Cresci com pão-de-ló, versão de Soure, em todos os momentos de celebração. “Nunca fica igual, mas está bom”, repetia-se. 

Generosamente a minha mãe partilhava a receita e ninguém conseguia fazê-lo. Achavam que as quantidades estavam aldrabadas. Ficou célebre na família o queixume da prima Micas que durante anos chorou a quantidade de ovos que estragou sem nunca conseguir chegar ao ló…

Em determinados meios era comum guardar segredo do receituário, tesouro de família, para brilhar e sobressair nos momentos certos. Pequenos poderes. Perderam-se assim algumas pérolas e saberes gastronómicos. Coisas da Cultura sociológica de gente que não percebia que só a partilha dos ingredientes e processos enriquece e faz sobreviver um saber/sabor. Egoísmo.

O mais engraçado é que esta receita específica de pão-de-ló era uma entre várias do livro O Mestre Cozinheiro. À mão de qualquer um, portanto. Ninguém acreditava. 

No dia em que trocou de forno, a minha mãe perdeu o pé e o controlo da temperatura e tempo de cozedura, teve vários desaires. O bolo acabava em torradas… Algumas vezes esquecia-se, passava tempo demais no forno e… fazia outro. Lá vinham outra vez as torradas.
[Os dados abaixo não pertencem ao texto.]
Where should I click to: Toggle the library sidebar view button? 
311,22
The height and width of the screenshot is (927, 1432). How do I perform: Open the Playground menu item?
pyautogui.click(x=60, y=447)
Tempo e temperatura. Ora aí está o “segredo”. Para ficar com molho mas sem sabor a ovo cru, a temperatura e o tempo correctos são ao grau e ao segundo. Só a experiência e mão na massa permite conhecer o forno e chegar lá…ao ló! 

O mais emocionante é que qualquer um de nós pode cozinhá-lo dada a simplicidade do processo. Fazê-lo é estar à altura de um legado, quase sempre de origem conventual, que vive e se perpetua em cada fatia partilhada.

Vamos então fazer parte desta história? Escolhemos um, por exemplo, o de Alfeizerão, localidade entre as Caldas da Rainha e São Martinho do Porto. A receita e os procedimentos da confecção foram-me passados pela amiga Ana Cristina Rodrigues. É simples. Bate-se nove gemas e mais três ovos inteiros com sete colheres de sopa rasas de açúcar, durante 20 minutos. Depois incorpora-se três colheres de sopa de farinha fina. No forno, previamente aquecido a 200 graus, coze-se o bolo enformado em papel vegetal, entre 15 a 17 minutos.  

Não há segredos, apenas experimentar uma vez e verificar se está no ponto. Dependendo do forno, pode precisar de mais uns segundos. É fina a fronteira entre o ligeiramente cru ou cozido de mais, sem molho. 

Acertado o tempo, é repetir a métrica. Quando sai do forno abate e engelha. Ah, uma dica - é melhor no dia seguinte. Está tudo dito. Vão fazer um brilharete e ser parte da gloriosa história da cultura gastronómica portuguesa, secção doçaria conventual.

Bom proveito e “não digam que vão daqui”. 

Sugestão de Leitura: O Mestre Cozinheiro, Colecção de Laura Santos. Só neste livro, há meia dúzia de receitas de pão-de-ló (Soure, Trindade, Minho, Ovar, Alfeizerão…).